The past few months have been extremely rocky with Crohn’s Disease. Dealing with the stress of a new position at work and the death of a friend all while maybe not eating the best caused my Crohn’s to flare in all the worst possible ways. I’m sure everyone handles coming out of a flare differently, culinarily wise that is. I’ve noticed that when I come out of a flare I attach myself to one food that I know for a fact won’t bother my stomach. Thinking back I don’t think the foods that I cling on to are ever the same. After my initial diagnosis I ate tuna and tilapia daily and gradually added other foods in. The past three weeks it has been pancakes… IHOP pancakes to be more specific. I’m thankful to have at least one friend who has been more than understanding with this, even though each time we pull into IHOP she goes on a short diatribe about how this is the most she’s been to IHOP in the last three years combined.
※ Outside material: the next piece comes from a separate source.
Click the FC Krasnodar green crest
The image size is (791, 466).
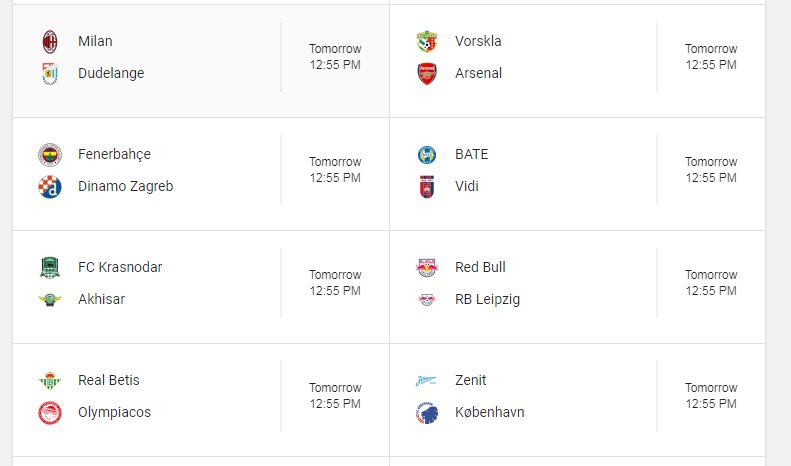coord(50,267)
During a flare I don’t eat. At all. I know that is not recommended, however I’m like a child with a hot stove. ‘You don’t have to burn me but once’ is the mentality I have with most pain. During this last flare there wasn’t a moment when I was not in level 8-10 pain. I know that anything other than liquid going into my body would elevate that pain, therefore I choose not to eat. Naturally, when I do start to eat again its very little and very specific things. As of this moment the foods I am eating are pancakes, chicken breast and eggs…. oh and bacon. Do any of yall with Crohn’s or Ulcerative Colitis(or any other similar disease) go through the same thing after a flare? What are the first few weeks coming out of a flare like for yall? Until next time take care!


Ruminations of the Chronically Ill (1)

Turkey, dressing, macaroni and cheese, cranberry sauce, green beans, yams, pies, cakes and other various items. All of the aforementioned things will be spread out before me in less than 24 hours. Awesome right? Well, all that actually depends on how my stomach is feeling. By the looks of things I should be fine this year, however thats not always the case. All this food talk and preparation has led me to thinking about food in general. I understand the general population isn’t privy to all the ins and outs of Crohn’s Disease and naturally people have questions. Hell, I have it and I’m no expert.  ‘What can you eat?’ ‘Should you eat that?’ have quickly become questions I despise. This question only makes me shudder when it comes repeatedly from people close to me. For example if a close friend, that I’ve already had this conversation with ask if I should be eating a particular food. I know it comes out of love but its still slightly aggravating.  Wait, let me explain. The thing is Crohn’s Disease if very unpredictable. I could eat one dish on Monday and be completely okay, the very same dish could have me on the floor in the fetal postion on Thursday. When I was diagnosed with Crohn’s I was handed a list of foods to stay away from during a flare and on that same list they listed a few “safe” foods. The “safe” foods list is very small and as you continue to live with the disease it changes. During my last flare I only consumed plain mashed potatoes(sans butter), boiled (unseasoned) chicken and applesauce. While I’m not flaring I love a huge salad and slightly spicy foods. I’m from Louisiana, what do you expect? I know my limitations(for the most part) and I don’t like to feel as though anyone is policing my condition. Again, I know its out of love but still. I hope everyone has an amazing Thanksgiving. Until we meet again, take care.